**TASK DIRECTIONS:** Should a picture appear anywhere in the data, omit it and copy everything else exactly.
==*==
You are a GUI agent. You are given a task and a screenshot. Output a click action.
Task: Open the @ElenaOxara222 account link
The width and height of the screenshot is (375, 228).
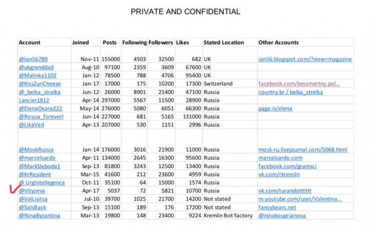pyautogui.click(x=41, y=108)
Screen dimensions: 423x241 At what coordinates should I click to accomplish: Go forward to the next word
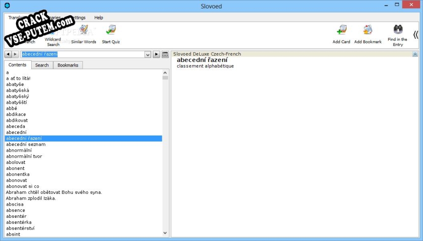(15, 54)
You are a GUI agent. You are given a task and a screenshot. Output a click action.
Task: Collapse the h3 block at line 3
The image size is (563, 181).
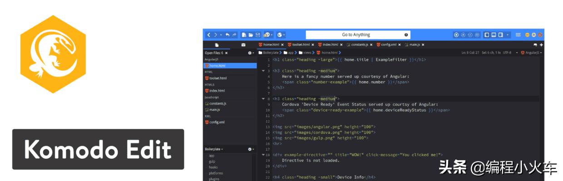click(263, 71)
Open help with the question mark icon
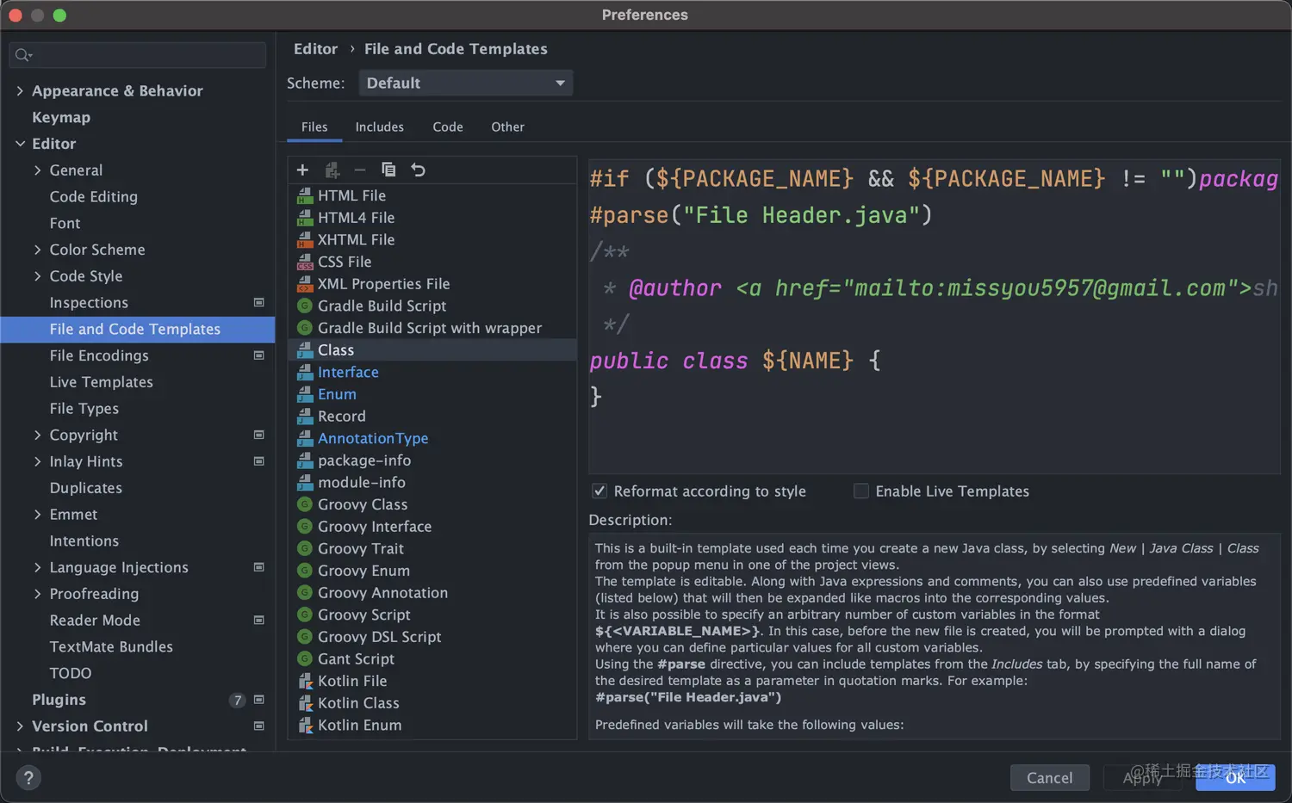The height and width of the screenshot is (803, 1292). 28,778
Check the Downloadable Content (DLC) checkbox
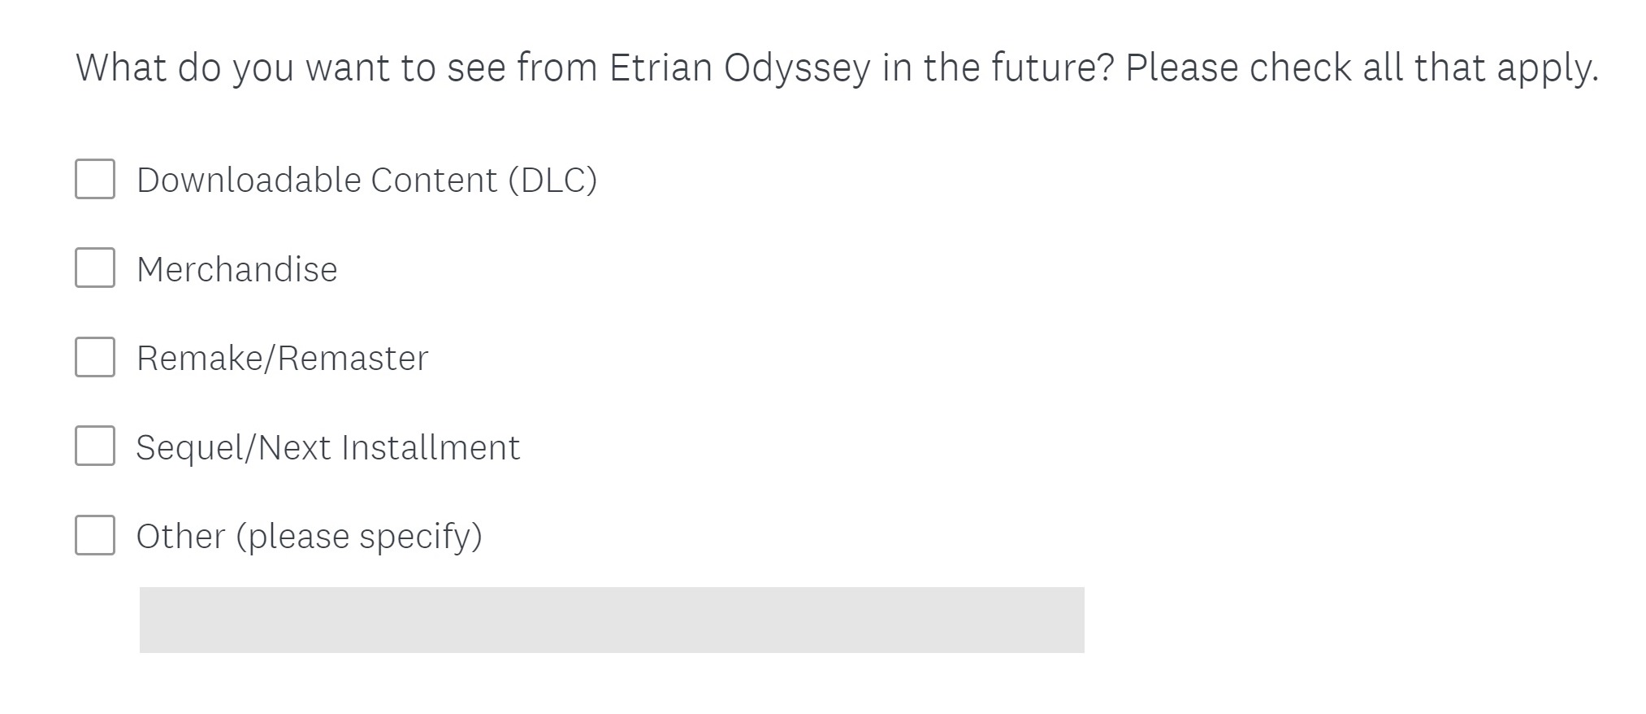This screenshot has height=714, width=1646. pyautogui.click(x=95, y=179)
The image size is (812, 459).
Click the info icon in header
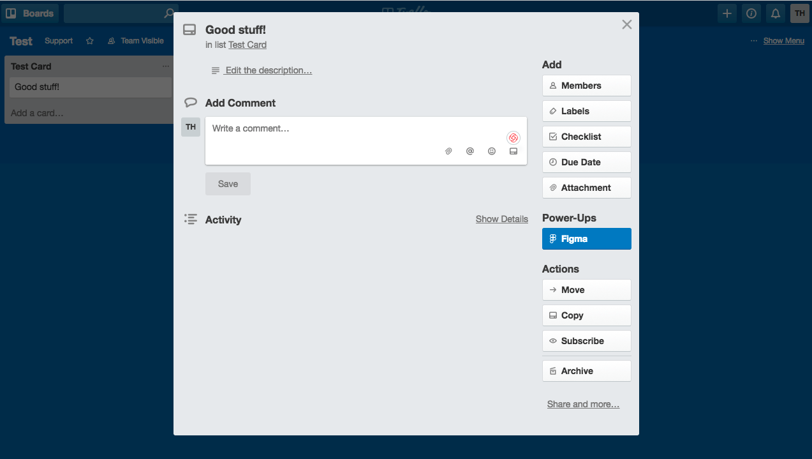pos(751,13)
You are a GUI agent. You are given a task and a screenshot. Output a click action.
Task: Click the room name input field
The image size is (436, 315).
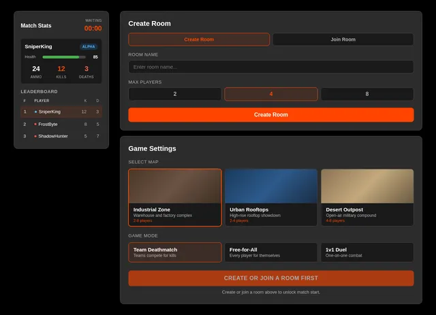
==*==
**EXERCISE ANSWER:**
You are a GUI agent. You are given a task and a screenshot. Output a click action.
Task: Open the @ElenaOxara222 account link
The width and height of the screenshot is (375, 228).
pyautogui.click(x=41, y=108)
Screen dimensions: 423x241 At what coordinates should I click to accomplish: Go forward to the next word
(15, 54)
You are a GUI agent. You are given a task and a screenshot. Output a click action.
Task: Collapse the h3 block at line 3
The image size is (563, 181).
click(263, 71)
Open help with the question mark icon
The height and width of the screenshot is (803, 1292). 28,778
Check the Downloadable Content (DLC) checkbox
This screenshot has height=714, width=1646. pyautogui.click(x=95, y=179)
The image size is (812, 459).
Click the info icon in header
pos(751,13)
You are a GUI agent. You are given a task and a screenshot. Output a click action.
Task: Click the room name input field
The image size is (436, 315).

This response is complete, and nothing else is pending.